MUERTE Y RESURRECCIÓN

¿Qué significa para cada uno de nosotros la resurrección? ¿De qué se trata? ¿Cuál es mensaje sobre el tránsito hacia la otra vida? Estas y otras interrogantes aborda en esta entrega Andrés Opazo. “El tema de la resurrección de Jesús y la nuestra en el futuro, como personas y como humanidad, es una invitación a ir a lo más hondo de la búsqueda del sentido, a trascender por un instante la superficie y la inconsciencia, para adentrarnos en el misterio de la vida”
Y Rodrigo Silva hace algunos apuntes sobre la presencia de los inmigrantes y la mirada generosa y de corazón que debiéramos tener con tantos hermanos que necesitan acogida y esperanza en Chile.


LA RESURRECCIÓN ¿DE QUÉ SE TRATA?

La resurrección de Jesús era el tema de nuestra reunión de comunidad, y con la Laly pensábamos qué podría decirse de válido al respecto, es decir, ¿qué puede significar para nosotros, en nuestra vida, algo tan ajeno a nuestra experiencia como la resurrección? Sabemos que es central para la fe cristiana, y sobran discursos de alegría, entusiasmo y triunfo, que quizás quedan resonando como eco litúrgico mientras volvemos a la terrena cotidianeidad. Lo único que conocemos es la descomposición y, a los pocos años, la desaparición de todo vestigio corporal. Ante ello, ¿cómo hacer nuestro y difundir un mensaje sobre un tránsito hacia otra vida? Con el agravante de que la vida real de mucha gente se reduce a llevar a casa cada día el pan familiar, o a mejorar sus condiciones de existencia. Los jóvenes y adultos de hoy se ocupan de esta vida que les toca vivir, forjan ilusiones y proyectos; pienso en mi hija de 25 años, recién graduada, buscando las posibilidades de un postgrado en Europa. ¿Les puede conmover, entonces, la resurrección de Jesús y de la nuestra en un futuro?

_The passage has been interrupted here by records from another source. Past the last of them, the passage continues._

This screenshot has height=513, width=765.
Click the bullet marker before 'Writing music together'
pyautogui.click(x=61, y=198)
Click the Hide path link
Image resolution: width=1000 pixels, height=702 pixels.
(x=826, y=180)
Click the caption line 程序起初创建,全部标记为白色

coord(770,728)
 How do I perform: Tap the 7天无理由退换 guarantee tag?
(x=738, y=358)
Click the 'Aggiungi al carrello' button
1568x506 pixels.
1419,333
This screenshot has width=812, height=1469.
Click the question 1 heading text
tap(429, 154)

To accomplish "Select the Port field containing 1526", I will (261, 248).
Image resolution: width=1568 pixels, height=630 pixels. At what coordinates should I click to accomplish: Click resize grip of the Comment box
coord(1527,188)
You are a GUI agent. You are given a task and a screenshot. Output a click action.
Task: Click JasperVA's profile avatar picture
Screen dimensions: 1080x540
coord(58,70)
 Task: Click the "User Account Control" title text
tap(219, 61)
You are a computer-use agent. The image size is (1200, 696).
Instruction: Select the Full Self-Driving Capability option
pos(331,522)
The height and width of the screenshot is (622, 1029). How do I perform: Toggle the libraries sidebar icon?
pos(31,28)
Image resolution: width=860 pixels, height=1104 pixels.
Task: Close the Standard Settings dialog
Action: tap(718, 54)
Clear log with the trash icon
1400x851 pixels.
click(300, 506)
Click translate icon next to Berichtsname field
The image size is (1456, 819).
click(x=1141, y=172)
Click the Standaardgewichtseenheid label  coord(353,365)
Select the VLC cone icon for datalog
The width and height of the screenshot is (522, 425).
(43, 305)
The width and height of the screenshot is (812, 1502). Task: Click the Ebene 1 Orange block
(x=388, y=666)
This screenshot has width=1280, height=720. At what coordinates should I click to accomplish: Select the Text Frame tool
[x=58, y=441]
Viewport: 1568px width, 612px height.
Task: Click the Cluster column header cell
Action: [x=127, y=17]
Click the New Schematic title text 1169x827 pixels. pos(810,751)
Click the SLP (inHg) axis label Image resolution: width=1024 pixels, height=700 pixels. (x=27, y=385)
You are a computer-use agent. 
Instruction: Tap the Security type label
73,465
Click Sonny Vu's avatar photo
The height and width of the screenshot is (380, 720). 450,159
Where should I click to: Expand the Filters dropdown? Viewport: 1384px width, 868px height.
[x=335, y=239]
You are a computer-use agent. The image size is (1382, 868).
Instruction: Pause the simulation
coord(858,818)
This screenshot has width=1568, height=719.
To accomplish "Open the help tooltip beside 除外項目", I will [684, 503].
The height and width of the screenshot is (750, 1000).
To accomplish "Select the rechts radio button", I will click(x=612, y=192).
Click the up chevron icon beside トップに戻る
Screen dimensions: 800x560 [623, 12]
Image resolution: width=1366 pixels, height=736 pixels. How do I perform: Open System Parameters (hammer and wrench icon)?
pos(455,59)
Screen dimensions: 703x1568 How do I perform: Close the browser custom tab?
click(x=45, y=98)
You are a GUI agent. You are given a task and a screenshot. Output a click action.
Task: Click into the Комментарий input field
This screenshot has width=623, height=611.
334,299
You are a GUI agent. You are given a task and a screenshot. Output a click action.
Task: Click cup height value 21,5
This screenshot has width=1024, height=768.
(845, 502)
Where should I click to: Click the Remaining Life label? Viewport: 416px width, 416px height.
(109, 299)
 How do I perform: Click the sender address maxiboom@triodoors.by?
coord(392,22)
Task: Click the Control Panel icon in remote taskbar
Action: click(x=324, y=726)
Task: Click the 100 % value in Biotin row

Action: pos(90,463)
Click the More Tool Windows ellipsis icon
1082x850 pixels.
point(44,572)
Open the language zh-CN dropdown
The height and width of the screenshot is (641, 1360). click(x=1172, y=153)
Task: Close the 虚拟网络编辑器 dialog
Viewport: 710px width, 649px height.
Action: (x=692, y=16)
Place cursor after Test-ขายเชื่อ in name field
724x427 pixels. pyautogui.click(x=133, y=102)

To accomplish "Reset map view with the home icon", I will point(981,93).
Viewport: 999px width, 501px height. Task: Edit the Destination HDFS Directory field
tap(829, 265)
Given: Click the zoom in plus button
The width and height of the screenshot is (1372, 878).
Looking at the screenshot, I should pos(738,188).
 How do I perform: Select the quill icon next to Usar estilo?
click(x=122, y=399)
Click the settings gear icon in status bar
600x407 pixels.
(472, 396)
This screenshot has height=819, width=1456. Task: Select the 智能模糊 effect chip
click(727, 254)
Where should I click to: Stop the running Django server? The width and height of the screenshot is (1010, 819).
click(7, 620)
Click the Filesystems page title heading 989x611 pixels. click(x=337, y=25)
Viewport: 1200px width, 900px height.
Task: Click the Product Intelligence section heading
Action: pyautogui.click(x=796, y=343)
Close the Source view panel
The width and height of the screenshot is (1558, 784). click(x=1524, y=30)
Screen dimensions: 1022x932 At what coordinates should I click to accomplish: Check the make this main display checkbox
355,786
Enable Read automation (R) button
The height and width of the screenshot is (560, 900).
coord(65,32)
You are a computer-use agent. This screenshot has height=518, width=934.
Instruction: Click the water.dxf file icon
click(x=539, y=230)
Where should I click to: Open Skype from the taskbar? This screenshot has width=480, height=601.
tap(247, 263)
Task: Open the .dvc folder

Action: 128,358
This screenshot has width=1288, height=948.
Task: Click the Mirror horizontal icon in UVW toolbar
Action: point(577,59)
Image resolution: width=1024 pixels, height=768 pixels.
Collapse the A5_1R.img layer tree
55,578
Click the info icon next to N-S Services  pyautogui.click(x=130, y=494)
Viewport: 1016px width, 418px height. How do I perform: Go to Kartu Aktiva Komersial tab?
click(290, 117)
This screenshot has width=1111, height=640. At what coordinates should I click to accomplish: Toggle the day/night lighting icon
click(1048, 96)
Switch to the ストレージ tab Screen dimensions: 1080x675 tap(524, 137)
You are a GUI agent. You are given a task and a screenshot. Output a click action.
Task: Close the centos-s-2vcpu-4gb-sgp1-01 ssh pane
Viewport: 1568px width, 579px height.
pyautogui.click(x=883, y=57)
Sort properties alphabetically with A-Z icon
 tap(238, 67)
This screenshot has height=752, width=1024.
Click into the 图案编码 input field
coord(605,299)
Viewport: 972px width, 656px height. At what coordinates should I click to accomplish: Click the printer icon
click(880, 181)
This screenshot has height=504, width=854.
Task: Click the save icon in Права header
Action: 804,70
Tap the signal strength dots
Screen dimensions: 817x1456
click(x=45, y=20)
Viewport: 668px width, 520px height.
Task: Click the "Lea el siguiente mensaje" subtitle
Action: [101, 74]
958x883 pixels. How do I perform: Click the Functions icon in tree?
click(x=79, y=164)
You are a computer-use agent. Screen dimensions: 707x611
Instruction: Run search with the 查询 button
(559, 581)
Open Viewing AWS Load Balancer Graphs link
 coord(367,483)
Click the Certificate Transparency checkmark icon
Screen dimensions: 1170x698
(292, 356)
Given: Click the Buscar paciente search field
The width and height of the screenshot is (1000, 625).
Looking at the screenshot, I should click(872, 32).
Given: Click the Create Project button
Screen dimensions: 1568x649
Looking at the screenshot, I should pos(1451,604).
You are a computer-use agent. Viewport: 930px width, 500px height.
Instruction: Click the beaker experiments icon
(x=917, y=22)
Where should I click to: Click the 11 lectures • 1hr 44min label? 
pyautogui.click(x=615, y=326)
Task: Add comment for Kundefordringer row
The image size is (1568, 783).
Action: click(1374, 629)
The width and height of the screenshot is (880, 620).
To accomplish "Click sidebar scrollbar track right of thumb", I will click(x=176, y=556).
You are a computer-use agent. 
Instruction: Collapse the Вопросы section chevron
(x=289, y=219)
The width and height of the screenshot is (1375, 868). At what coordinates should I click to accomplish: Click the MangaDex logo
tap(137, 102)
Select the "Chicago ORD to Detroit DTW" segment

Una cuestión como ésta nos obliga a ir más al fondo. Efectivamente, la aproximación sobre el sentido, se abre cuando la resurrección puede ser vista, e incluso deseada, sólo en referencia a su contrario, la muerte. Sobre esto sí tenemos experiencias reales, con todo el drama que la envuelve. Y entonces empezamos a comprender el misterio de nuestra fe. Aquel que resucitó fue, precisamente, Aquel que fue Crucificado y Muerto. No lo podían creer los apóstoles. Todo había acabado y experimentaban la mayor frustración. Pero de pronto, cayeron en la cuenta de que lo vivido con Jesús y su mensaje, se actualizaba, retornaba al presente, pero de un modo distinto. Confiaron en que Jesús estaba vivo, junto a ellos, y les comunicaba su Espíritu. Pero nada tendría sentido si antes no hubiesen experimentado la tragedia de la muerte. Para nosotros ella es, también, la realidad primera, además de fuente de suprema interrogación. Y esto vale para hoy en distintos planos; se proyecta tanto a nuestra existencia personal, como al largo recorrido de la humanidad y a la pervivencia de nuestras instituciones.

En el plano personal, los más viejos conocemos de cerca la realidad del deterioro de nuestro organismo, de la pérdida de habilidades propias de la juventud. Comprobamos cómo, con los años, se nos va nublando la vista, confundiendo el oído, flaqueando las piernas, disminuyendo la capacidad sexual; se va desvaneciendo la memoria, se nos olvida el nombre de los amigos y nos cuesta encontrar las palabras antes ancladas en nuestro cerebro. Nos duele y sentimos que este avance hacia la precariedad es, en sí mismo, una forma de muerte, un cierto despojo, una invitación a la total desnudez, indigencia y entrega ante el final que se aproxima.

¿Podemos asimilarlo, o ello desata en nosotros quejumbres, bien odiosas para los demás? ¿Podríamos los viejos anunciar una vida mejor, una vía hacia la resurrección? Quizás sea nuestra vocación, aunque somos los que menos contamos y los que menos importa para la sociedad actual. Pero podemos ser testigos de la esperanza, y por eso bienaventurados. En Los Perales cantamos un verso del padre Esteban: “Bienaventurados los viejos, cariñosos, amables, sencillos; porque tendrán la amistad de los vecinos y los niños; bienaventurados los viejos que saben reír de sus achaques, porque harán más llevadera la vida diaria de sus familiares”. La esperanza nos puede hacer recobrar la vida; en esto los viejos vamos un paso adelante. Y a contracorriente, pues parece normal que a las capillas e iglesias sólo acudan unas cuantas viejitas; quizás las más conscientes de la densidad de la vida. Para nuestra fe, los más pequeños y menos importantes son los llamados a mostrar más nítidamente el rostro de Dios. Un amigo costarricense me contaba que, ante la pregunta que le hicieron sobre Dios, contestó: “es gorda y negra” (nótese, en femenino)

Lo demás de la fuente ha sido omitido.